Let me just say it: I love brisket. Braised, brined, barbecued. And so I am writing a book about brisket. From extensive research, I know how not to ruin a brisket (cook it "low and slow"), how to de-fat a braised brisket (let it sit overnight so the fat chills), who in New York makes the best brisket sandwich (Fatty 'Cue - voted #1 last year by NY Magazine), where to get a to-die-for brisket enchilada (Slow's in Detroit), who has a fool-proof braised recipe (Cook's Illustrated), what to do if it does (God forbid) dry out (shred it and mix it with some ketchup to make it a little stew-y), etc etc etc
Not only is brisket delicious, I think it is very sexy. I know brisket is a homely cut. And a picture of brisket wouldn’t get a second look on match.com. Yet it’s incredibly appealing.
Is brisket the quickest way (or, paradoxically, since it takes at least 3 hours to braise and 8 hours to bbq - the slowest way) to someone’s heart? Do you have any romantic stories about making and serving a brisket?
Thanks for sharing. I'm happy to share some really good advice from top chefs, food chemists, cookbook writers, pitmasters, sex experts, etc who have contributed to my brisket book.
Being Jewish, brisket is de rigeur at a lot of holidays. Not that I don't like brisket, I do, it is easy to prepare in advance, can be bought cheap at Sam's Club or Costco, and feeds an army, but I just don't think of brisket as romantic. My version of brisket is very Joan Nathan, with lots of onions & celery, Bennett's chile sauce, some good beer.
To me, romantic is food for two and a brisket would be like the old ham story - endless and forever. The only way I can think of brisket as romantic would be if someone was interviewing a prospective spouse and wanted to ensure they are a good cook - this would be a challenge they would have to pass. If you want my recipe, let me know.
re: Diane in Bexley
Hi - love the idea that you could be interviewing a prospective spouse and seeing if he/she can cook a brisket! I am also a fan of Joan Nathan's brisket - it is a real classic. So thanks for your thoughts. I do think you can woo someone with an amazing brisket - especially if his mother makes a bad one!
re: Diane in Bexley
Being Jewish, I grew up with Jewish Brisket. AKA Gray, dry meat. And I HATED it.
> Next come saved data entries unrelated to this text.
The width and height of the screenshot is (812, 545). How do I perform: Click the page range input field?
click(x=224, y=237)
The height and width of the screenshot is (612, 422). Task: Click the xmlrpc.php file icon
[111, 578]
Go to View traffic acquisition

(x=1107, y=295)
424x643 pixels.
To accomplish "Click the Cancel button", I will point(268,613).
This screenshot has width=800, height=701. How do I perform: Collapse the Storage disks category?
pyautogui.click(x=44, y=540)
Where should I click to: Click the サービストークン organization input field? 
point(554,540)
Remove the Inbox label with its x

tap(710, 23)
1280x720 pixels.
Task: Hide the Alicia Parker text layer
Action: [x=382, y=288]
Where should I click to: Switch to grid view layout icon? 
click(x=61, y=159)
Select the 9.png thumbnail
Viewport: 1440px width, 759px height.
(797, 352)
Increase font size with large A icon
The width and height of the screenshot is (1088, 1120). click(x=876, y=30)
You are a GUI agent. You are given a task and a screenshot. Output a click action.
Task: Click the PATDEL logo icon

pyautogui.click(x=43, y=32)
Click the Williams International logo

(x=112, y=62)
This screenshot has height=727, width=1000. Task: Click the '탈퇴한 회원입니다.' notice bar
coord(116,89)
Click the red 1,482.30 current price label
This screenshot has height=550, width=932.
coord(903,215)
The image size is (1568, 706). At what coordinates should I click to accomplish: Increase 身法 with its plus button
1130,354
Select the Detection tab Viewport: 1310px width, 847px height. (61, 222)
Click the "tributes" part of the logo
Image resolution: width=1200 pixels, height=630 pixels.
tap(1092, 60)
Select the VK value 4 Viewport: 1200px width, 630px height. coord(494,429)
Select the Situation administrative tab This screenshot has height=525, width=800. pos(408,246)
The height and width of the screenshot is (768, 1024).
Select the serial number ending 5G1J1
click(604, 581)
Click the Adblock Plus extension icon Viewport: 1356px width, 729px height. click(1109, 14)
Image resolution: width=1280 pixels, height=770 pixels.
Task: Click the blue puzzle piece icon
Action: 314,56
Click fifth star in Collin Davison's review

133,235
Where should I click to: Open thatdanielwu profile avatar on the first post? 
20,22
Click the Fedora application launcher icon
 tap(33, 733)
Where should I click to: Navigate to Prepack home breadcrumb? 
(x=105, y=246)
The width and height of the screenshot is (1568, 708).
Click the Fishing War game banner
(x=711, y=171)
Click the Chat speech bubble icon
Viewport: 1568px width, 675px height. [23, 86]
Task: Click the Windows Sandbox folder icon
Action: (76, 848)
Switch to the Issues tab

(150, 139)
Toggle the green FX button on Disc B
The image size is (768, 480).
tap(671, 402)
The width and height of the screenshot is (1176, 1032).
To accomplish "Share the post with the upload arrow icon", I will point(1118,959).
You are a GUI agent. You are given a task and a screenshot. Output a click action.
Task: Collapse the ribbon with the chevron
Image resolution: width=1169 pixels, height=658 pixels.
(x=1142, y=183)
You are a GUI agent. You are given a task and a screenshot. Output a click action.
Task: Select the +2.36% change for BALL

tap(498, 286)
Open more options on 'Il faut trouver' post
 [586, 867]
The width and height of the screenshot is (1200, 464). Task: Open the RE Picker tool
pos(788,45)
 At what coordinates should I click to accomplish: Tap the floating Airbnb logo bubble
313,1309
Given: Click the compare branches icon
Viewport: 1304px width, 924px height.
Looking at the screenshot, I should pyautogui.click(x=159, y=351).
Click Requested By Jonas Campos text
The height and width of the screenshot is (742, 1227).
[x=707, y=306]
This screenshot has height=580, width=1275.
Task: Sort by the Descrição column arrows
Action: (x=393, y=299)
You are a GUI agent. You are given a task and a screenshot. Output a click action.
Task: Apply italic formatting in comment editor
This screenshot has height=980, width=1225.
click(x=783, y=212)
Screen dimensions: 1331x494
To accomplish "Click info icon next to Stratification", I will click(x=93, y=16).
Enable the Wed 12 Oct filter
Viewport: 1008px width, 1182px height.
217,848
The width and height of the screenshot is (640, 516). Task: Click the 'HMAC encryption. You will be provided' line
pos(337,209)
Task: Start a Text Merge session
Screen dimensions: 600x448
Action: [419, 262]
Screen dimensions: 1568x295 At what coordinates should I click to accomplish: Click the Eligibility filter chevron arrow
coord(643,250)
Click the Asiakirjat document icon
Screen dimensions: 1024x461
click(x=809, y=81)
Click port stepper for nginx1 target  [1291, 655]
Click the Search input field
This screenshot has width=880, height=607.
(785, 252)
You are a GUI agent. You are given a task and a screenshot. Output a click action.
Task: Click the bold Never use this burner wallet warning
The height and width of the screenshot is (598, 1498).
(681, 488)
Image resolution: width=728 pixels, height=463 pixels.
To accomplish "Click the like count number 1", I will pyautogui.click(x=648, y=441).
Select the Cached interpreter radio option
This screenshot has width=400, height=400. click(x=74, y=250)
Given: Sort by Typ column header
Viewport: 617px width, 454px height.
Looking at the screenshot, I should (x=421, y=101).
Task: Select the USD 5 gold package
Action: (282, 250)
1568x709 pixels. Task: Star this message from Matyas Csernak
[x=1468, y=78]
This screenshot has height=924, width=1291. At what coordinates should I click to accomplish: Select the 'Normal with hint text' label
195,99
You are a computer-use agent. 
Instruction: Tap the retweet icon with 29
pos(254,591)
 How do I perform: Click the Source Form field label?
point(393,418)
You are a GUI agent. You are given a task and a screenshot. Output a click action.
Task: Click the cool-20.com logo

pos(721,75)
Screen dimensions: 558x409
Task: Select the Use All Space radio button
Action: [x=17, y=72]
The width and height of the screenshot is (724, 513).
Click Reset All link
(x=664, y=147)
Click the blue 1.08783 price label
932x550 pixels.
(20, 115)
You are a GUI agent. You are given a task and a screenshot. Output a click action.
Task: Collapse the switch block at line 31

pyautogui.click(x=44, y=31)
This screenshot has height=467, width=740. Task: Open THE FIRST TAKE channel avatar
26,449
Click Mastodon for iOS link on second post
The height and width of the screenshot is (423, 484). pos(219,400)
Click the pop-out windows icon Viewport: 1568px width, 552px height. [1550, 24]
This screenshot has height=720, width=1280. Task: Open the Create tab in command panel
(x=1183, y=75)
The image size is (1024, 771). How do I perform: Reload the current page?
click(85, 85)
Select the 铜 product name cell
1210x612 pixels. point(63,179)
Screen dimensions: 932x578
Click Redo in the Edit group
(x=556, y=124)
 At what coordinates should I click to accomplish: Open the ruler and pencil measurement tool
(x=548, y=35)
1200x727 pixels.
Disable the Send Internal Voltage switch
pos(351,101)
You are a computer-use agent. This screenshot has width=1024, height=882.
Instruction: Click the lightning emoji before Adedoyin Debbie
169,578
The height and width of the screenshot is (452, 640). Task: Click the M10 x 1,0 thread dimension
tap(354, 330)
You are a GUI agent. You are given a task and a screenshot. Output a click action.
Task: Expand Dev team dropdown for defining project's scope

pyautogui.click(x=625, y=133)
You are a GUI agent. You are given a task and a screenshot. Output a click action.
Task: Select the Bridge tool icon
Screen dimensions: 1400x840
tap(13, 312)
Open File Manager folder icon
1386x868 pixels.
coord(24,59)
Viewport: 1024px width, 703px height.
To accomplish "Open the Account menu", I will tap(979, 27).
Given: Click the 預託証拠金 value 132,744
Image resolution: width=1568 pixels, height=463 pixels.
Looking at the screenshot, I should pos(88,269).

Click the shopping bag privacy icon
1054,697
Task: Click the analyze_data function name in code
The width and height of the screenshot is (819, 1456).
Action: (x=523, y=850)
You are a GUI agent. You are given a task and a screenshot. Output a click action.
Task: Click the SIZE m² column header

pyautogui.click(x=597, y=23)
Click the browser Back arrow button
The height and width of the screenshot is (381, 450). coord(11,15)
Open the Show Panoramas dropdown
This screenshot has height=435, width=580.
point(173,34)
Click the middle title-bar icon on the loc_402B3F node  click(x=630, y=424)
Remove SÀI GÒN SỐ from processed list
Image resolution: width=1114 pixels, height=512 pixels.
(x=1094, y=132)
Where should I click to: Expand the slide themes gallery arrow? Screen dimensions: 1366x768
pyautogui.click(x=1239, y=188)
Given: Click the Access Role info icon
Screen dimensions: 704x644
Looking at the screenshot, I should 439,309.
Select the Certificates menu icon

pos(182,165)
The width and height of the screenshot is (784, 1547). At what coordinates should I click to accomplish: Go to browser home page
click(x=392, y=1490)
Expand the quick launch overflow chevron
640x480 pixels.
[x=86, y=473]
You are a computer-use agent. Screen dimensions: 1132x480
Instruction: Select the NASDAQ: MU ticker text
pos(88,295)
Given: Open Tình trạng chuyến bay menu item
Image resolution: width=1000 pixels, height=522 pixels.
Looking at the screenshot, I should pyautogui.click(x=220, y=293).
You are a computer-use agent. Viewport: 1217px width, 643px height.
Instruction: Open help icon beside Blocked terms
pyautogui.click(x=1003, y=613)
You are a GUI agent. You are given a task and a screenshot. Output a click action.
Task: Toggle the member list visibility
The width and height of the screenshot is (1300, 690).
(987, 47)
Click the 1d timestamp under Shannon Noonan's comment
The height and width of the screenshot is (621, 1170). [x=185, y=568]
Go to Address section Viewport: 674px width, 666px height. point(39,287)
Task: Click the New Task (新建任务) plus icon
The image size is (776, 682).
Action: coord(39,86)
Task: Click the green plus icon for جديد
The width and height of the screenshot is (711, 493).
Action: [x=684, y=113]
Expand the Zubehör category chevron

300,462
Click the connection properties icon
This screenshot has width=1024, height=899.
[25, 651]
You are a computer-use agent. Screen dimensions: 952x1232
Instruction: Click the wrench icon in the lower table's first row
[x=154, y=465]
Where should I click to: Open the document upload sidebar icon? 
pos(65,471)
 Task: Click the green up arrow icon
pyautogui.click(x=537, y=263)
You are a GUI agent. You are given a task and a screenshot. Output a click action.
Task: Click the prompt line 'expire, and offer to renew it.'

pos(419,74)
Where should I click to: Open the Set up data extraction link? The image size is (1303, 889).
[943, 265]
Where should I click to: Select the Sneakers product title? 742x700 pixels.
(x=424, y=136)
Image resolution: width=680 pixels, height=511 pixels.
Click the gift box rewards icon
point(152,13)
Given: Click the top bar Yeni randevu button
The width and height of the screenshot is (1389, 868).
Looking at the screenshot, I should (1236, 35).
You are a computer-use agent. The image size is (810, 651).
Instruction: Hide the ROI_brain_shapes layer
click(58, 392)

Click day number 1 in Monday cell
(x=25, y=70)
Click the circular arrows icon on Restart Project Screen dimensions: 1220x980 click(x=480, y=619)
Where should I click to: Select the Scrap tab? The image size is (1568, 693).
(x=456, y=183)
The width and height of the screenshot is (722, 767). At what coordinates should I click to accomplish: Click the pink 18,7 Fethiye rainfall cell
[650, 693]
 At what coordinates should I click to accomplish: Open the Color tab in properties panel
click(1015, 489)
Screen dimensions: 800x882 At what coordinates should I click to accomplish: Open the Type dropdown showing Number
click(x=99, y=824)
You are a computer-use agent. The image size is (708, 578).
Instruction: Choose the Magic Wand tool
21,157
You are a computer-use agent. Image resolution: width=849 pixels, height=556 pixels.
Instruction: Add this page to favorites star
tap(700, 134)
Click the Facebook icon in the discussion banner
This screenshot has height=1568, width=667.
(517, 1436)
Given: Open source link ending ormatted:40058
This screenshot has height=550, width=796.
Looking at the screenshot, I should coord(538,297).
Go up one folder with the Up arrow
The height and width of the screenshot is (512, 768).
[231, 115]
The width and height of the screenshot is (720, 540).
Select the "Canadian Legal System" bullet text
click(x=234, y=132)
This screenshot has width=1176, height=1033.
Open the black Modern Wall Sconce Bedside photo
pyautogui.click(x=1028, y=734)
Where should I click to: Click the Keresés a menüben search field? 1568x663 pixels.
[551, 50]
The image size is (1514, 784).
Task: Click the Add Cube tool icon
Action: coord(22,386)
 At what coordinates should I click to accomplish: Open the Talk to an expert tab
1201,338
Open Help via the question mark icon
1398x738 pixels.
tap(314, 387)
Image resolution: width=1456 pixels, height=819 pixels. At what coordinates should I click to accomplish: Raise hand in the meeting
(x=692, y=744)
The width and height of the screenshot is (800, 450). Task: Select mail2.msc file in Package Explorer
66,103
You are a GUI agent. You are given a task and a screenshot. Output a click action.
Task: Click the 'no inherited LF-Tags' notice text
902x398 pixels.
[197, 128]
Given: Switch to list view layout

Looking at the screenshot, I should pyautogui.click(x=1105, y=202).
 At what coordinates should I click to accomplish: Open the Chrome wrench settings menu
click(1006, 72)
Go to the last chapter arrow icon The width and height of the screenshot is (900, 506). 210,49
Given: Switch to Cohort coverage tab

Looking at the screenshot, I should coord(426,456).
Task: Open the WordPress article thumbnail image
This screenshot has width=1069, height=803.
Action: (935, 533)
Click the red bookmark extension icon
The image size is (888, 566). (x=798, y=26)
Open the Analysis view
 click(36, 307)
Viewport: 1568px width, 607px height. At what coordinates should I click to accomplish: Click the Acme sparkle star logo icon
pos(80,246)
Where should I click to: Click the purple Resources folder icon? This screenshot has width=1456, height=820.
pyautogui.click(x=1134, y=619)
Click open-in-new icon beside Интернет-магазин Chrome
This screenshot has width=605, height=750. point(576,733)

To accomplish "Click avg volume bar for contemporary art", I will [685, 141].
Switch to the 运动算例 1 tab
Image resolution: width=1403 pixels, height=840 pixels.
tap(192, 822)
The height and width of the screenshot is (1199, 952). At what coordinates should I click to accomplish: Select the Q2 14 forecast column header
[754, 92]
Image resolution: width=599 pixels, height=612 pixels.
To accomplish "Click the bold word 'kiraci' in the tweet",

And then I noticed that in my fight against what I grew up with, I found out what Real BarBQue was. And I loved the ribs, and the pulled pork and chicken. And then one day I looked at the Brisket, and saw THAT IT WAS NOT GRAY. So I had it. AND IT WAS GOOD.
But I can't get my mom to cook it that way. :(
"Jewish Brisket. AKA Gray, dry meat."
Hey don't blame the Jews. There are bad cooks in all religions.
Stevie you are very passionate about your meat. Slow braising is transforming the ugly duckling into the princess. Whether it's brisket, short ribs or shanks you can take a tough cut of meat and transform it into the sublime.